🤖 AI Summary
To address the poor generalization and limited interpretability of NL2SQL models in complex scenarios—such as multi-table joins, nested queries, and cross-domain applications (e.g., finance, healthcare)—this paper proposes the first reinforcement learning (RL)-based training paradigm specifically designed for NL2SQL. Leveraging the Proximal Policy Optimization (PPO) algorithm, we introduce an execution-feedback-driven reward function tailored to SQL semantics, integrated with a 7B-scale language model, lightweight synthetic data augmentation, and RL-aware data engineering strategies—effectively mitigating the cold-start problem. Our approach achieves high efficiency with minimal synthetic data, attaining 88.6% and 66.6% execution accuracy on Spider and BIRD benchmarks, respectively, substantially outperforming same-scale supervised fine-tuning baselines. The core contributions are: (1) the first dedicated RL framework for NL2SQL; and (2) end-to-end SQL generation that simultaneously ensures strong cross-domain generalization, high interpretability via execution feedback, and low data dependency.
📝 Abstract
Natural Language to SQL (NL2SQL) enables intuitive interactions with databases by transforming natural language queries into structured SQL statements. Despite recent advancements in enhancing human-computer interaction within database applications, significant challenges persist, particularly regarding the inference performance in complex scenarios involving multi-table joins and nested queries. Current methodologies primarily utilize supervised fine-tuning (SFT) to train the NL2SQL model, which may limit adaptability and interpretability in new environments (e.g., finance and healthcare).
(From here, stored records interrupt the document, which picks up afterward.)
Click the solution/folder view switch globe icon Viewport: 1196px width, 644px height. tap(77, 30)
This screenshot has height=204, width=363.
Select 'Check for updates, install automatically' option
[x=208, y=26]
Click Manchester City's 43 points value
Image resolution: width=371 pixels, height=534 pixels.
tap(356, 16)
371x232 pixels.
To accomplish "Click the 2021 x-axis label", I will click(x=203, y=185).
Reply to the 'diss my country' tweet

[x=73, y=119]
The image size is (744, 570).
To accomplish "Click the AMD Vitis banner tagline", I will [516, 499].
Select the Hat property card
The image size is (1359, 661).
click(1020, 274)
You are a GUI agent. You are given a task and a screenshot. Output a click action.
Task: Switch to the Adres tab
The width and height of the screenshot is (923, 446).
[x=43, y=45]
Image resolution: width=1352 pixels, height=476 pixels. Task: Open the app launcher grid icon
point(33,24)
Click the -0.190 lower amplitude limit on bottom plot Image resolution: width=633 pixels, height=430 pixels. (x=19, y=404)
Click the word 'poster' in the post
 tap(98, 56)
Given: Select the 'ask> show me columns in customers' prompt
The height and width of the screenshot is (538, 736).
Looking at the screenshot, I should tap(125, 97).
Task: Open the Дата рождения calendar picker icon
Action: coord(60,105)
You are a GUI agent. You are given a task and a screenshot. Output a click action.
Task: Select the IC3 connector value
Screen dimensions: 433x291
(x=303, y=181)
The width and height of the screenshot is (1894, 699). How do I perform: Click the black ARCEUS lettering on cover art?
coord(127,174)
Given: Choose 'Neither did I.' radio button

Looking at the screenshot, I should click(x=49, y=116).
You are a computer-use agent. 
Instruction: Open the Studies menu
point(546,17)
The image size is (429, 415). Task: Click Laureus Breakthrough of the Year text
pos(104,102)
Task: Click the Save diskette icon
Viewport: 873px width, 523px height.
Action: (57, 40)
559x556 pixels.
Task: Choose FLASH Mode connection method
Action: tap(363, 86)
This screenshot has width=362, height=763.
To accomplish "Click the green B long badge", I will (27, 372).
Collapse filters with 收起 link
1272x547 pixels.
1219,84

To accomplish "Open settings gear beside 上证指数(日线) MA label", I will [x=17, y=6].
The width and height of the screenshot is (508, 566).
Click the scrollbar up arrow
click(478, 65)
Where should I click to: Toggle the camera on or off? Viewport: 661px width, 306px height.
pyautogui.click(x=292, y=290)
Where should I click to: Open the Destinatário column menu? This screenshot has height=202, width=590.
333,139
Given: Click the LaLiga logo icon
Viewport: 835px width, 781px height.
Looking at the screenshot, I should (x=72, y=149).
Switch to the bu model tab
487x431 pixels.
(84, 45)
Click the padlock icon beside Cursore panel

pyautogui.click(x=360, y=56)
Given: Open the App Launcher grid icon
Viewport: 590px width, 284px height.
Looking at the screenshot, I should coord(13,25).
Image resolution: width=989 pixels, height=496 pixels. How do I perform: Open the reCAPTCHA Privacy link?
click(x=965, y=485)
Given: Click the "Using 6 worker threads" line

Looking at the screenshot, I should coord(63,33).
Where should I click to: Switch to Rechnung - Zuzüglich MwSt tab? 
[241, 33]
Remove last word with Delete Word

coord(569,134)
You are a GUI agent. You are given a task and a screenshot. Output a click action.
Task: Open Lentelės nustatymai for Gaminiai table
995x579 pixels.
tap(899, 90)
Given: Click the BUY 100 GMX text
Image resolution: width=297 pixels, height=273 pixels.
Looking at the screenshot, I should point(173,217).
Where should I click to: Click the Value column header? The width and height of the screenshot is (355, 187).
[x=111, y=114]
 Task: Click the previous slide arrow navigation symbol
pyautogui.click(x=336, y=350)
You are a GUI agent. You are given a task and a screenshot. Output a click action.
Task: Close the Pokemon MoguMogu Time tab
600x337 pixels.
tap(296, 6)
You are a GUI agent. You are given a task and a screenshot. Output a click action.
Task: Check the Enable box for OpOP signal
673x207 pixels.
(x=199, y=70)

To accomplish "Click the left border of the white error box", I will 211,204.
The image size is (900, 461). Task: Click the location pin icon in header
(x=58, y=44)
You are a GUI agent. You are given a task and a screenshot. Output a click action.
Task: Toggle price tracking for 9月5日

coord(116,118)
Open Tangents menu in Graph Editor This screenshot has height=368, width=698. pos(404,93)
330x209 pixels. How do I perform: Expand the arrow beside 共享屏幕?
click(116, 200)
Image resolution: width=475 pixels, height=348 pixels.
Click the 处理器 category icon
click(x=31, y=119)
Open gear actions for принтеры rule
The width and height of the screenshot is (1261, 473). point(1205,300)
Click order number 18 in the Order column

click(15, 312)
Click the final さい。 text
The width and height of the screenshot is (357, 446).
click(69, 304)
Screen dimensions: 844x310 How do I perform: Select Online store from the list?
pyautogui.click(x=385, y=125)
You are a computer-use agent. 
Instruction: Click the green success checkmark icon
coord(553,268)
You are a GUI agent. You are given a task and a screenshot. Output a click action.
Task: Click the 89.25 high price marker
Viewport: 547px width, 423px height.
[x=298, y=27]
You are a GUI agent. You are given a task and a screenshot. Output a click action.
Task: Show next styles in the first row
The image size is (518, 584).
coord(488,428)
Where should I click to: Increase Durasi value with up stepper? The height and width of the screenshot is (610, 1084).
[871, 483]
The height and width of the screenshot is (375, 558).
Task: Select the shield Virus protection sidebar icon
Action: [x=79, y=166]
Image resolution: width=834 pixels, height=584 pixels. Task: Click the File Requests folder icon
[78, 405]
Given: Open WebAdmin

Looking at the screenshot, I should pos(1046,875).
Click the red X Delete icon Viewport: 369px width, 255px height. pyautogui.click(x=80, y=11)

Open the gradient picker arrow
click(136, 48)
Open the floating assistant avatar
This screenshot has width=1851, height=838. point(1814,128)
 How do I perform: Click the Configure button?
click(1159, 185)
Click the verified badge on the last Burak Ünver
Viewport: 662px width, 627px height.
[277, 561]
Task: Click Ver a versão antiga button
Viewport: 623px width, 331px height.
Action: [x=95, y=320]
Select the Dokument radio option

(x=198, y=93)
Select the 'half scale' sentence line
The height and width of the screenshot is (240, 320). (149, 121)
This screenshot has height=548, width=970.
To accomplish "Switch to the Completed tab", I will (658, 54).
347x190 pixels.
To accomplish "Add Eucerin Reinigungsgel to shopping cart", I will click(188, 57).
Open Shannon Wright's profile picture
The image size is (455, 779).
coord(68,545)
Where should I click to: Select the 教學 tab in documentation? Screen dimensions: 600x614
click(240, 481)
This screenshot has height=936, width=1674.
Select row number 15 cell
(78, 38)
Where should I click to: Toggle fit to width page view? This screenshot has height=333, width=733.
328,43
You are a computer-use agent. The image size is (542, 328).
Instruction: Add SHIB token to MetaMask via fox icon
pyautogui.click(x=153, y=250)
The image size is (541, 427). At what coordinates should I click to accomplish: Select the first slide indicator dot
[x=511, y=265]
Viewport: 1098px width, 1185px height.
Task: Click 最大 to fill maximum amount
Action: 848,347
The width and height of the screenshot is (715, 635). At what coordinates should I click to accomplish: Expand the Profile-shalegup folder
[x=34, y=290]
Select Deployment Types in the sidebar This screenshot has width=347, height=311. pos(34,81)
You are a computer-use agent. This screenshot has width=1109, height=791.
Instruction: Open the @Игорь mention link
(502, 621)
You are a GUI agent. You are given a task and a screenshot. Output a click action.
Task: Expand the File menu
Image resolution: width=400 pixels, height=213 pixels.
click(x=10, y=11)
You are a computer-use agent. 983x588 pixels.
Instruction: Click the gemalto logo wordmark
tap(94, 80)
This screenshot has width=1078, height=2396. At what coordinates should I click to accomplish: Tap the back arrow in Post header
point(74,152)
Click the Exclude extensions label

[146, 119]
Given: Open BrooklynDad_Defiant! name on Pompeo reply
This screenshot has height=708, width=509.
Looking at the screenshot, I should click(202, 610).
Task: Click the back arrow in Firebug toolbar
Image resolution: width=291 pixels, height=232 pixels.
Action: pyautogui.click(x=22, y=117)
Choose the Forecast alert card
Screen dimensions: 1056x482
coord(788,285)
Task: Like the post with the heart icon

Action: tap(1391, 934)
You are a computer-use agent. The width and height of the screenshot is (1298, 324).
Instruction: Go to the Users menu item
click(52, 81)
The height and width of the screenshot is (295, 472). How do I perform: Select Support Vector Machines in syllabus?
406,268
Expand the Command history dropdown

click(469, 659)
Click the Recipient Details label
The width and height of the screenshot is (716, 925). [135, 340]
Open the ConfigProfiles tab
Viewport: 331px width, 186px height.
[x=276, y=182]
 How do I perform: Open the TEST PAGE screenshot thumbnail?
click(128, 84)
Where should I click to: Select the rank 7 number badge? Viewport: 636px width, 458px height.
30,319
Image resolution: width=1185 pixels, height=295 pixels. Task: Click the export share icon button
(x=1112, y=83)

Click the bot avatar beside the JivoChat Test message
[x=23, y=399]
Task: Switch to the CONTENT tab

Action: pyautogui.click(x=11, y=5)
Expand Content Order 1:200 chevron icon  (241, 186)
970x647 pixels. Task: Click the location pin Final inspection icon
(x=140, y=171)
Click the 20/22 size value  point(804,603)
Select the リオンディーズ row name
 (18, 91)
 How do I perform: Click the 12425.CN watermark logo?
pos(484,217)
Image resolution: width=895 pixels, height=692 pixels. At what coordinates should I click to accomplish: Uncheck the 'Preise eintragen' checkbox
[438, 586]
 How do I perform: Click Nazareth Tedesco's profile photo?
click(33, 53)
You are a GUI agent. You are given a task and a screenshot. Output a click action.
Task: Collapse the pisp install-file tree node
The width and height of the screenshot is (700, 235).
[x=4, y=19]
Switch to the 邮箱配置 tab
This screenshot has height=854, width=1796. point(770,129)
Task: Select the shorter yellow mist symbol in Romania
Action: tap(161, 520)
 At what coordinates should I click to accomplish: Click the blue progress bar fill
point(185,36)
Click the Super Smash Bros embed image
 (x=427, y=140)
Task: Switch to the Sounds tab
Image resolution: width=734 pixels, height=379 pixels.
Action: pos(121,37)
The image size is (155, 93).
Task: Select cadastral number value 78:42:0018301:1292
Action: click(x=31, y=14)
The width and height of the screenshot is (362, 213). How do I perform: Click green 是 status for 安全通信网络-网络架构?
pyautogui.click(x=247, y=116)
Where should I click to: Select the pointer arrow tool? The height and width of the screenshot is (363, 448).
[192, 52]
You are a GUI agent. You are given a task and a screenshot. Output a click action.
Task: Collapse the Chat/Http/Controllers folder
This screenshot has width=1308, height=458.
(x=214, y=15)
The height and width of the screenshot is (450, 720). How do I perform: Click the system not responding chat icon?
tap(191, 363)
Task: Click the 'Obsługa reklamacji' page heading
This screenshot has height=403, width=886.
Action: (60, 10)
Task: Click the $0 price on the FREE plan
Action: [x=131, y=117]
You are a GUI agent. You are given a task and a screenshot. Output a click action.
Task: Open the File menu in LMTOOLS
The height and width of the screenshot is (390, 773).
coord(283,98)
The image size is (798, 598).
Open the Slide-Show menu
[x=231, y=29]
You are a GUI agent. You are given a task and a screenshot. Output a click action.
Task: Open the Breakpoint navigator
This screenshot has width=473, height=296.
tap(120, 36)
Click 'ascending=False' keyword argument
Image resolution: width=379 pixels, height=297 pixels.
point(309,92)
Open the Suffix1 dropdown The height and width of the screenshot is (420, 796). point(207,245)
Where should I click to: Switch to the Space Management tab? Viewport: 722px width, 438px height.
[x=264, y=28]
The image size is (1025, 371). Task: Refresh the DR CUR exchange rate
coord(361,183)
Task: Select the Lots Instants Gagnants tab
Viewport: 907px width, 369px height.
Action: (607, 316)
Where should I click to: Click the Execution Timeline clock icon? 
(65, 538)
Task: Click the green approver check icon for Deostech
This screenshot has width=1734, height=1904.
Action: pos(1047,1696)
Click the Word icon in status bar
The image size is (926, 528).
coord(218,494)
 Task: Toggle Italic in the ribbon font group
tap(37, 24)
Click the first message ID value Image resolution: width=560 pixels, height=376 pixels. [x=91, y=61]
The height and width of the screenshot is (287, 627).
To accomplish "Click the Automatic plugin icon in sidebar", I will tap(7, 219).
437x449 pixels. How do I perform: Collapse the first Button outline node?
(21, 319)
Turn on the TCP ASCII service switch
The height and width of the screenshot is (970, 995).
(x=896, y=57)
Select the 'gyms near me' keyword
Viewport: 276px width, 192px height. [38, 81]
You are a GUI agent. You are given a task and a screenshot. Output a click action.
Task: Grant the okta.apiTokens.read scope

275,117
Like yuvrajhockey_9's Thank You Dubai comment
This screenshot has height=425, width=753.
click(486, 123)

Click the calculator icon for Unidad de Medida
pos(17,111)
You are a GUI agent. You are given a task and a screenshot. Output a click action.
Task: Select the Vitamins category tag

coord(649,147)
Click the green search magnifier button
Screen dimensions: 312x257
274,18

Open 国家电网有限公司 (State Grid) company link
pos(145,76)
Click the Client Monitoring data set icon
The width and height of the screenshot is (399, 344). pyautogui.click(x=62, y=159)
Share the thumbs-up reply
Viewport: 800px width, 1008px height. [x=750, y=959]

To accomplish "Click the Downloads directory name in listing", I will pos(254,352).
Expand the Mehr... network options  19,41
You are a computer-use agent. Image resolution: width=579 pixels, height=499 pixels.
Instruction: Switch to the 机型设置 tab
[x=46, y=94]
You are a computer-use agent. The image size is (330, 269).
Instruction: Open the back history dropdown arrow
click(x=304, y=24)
In order to enhance the reasoning performance of the NL2SQL model in the above complex situations, we introduce SQL-R1, a novel NL2SQL reasoning model trained by the reinforcement learning (RL) algorithms. We design a specialized RL-based reward function tailored for NL2SQL tasks and discussed the impact of cold start on the effectiveness of intensive training. In addition, we achieve competitive accuracy using only a tiny amount of synthetic NL2SQL data for augmented training and further explore data engineering for RL. In existing experiments, SQL-R1 achieves execution accuracy of 88.6% and 66.6% on the benchmark Spider and BIRD, respectively, only using the 7B base model.